[À compléter]:
1 - Répondez aux questions suivantes à partir de l'extrait sur la loi de 2005.
(a) Quelle fonction occupe Charlotte Parmentier-Lecocq ?
(b) Quel pourcentage minimal de personnes en situation de handicap le service public doit-il embaucher ?
(c) Depuis quelle loi les entreprises privées de plus de 20 salariés versent-elles une contribution à l'Agefiph ?
2 - Reprenez l'extrait sur la loi de 2005 à partir de sa dernière phrase et poursuivez-le.

Elle a constitué un tournant. « Elle a renoncé à une approche strictement médicale du handicap, puisque désormais le handicap résulte de l’interaction entre une personne qui présente une altération fonctionnelle – cognitive, visuelle, motrice – et un environnement non adapté. C’est cette discordance qui conduit à restreindre ou à limiter la liberté de choisir ou de faire des personnes », explique Charlotte Parmentier-Lecocq, ministre déléguée chargée des personnes en situation de handicap. Désormais, ces personnes doivent pouvoir travailler autant que possible dans l’environnement professionnel « classique ».

Pour ce faire, la loi de 2005 contraint le service public à s’acquitter d’une contribution financière à un nouvel organisme, le Fonds pour l’insertion des personnes handicapées dans la fonction publique (FIPHFP), s’il ne remplit pas l’obligation d’emploi des travailleurs handicapés d’embaucher au moins 6 % de personnes en situation de handicap. Jusqu’à présent, le service public n’était redevable de rien, contrairement aux entreprises privées de plus de 20 salariés qui devaient s’acquitter de cette contribution auprès de l’Association de gestion du fonds pour l’insertion professionnelle des personnes handicapées (Agefiph), depuis la loi du 10 juillet 1987.

[Données recueillies]:

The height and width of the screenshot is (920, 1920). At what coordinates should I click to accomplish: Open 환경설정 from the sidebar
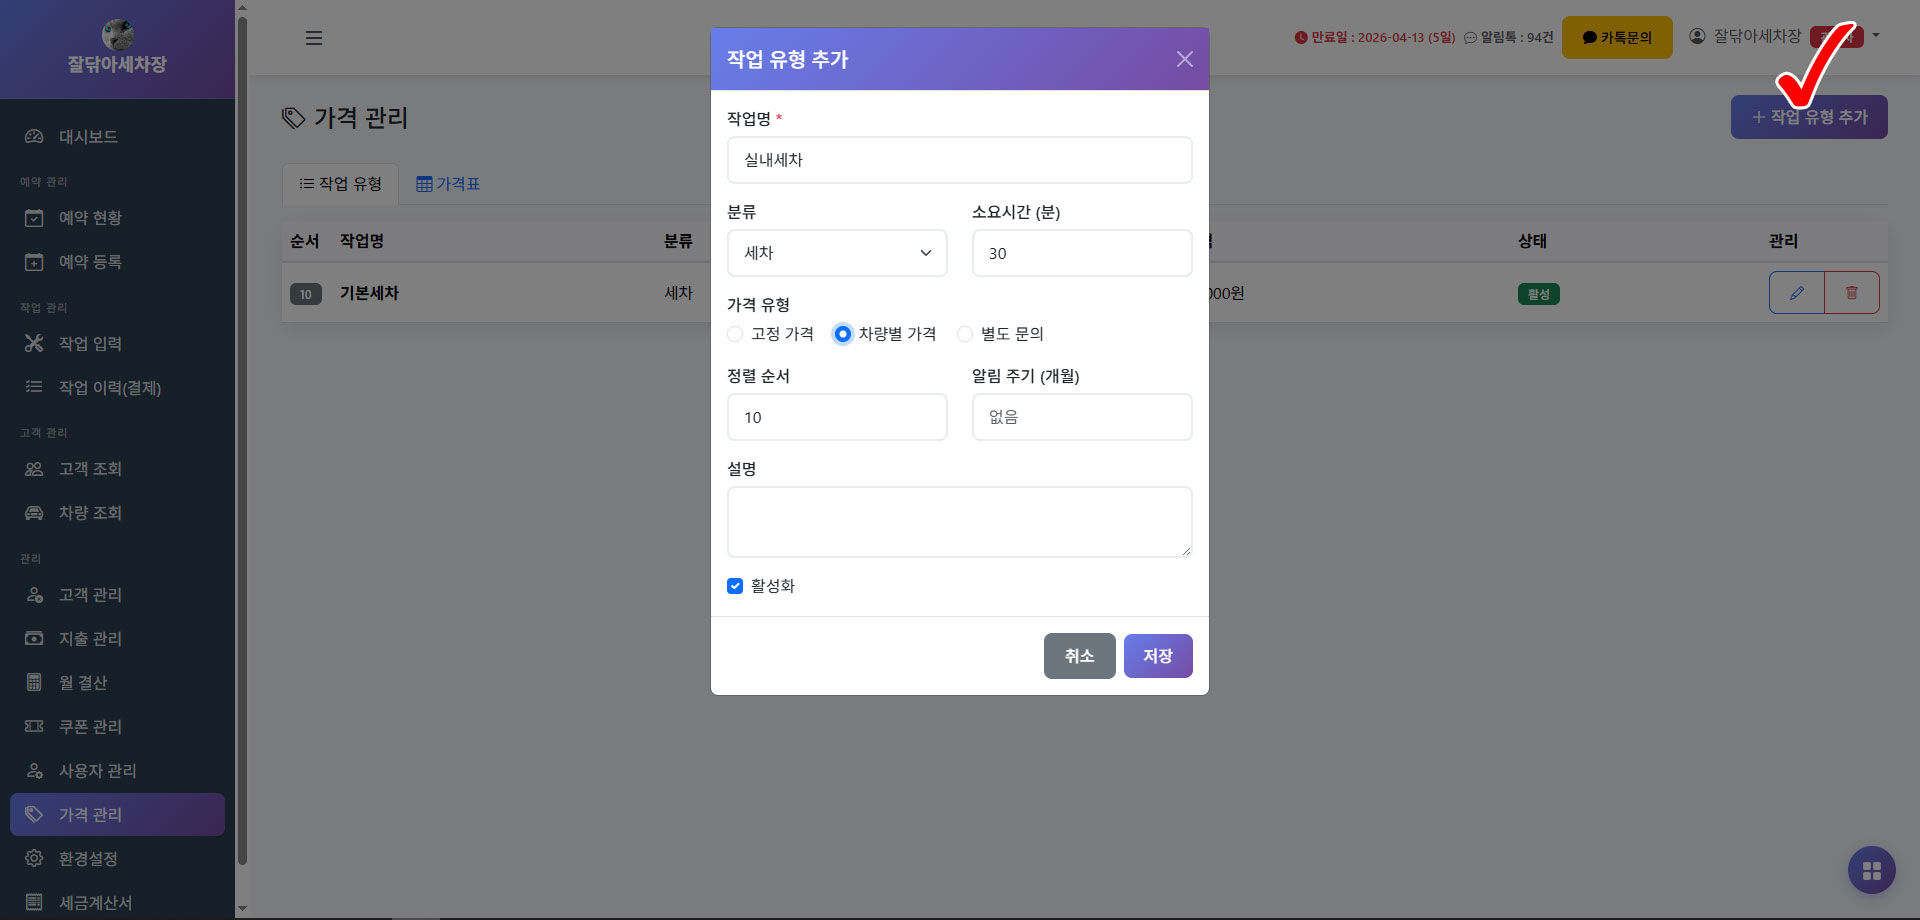88,859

[Corrigés]:
1 -
(a) Elle est ministre déléguée chargée des personnes en situation de handicap.
(b) Au moins 6 %.
(c) Depuis la loi du 10 juillet 1987.

2 -
« Obstacles et discriminations persistent »

Deux décennies plus tard, quel est le bilan ? On dénombre 1,2 million de personnes avec une reconnaissance administrative du handicap qui sont en emploi (4,3 % de la population active) et qui peuvent bénéficier de dispositifs spécifiques. Depuis 2019, un référent handicap est obligatoire dans les entreprises de plus de 250 salariés. Dans le privé, selon la direction de l’animation, de la recherche, des études et des statistiques, 674 400 travailleurs handicapés étaient employés en 2023 dans les 112 300 entreprises assujetties à l’obligation d’emploi, soit un taux d’emploi direct en équivalent temps plein de 3,6 % des effectifs. Dans le secteur public, d’après le FIPHFP, ce taux atteignait 5,66 % (les taux d’emploi direct entre privé et public ne sont pas calculés de la même façon et ne sont donc pas comparables).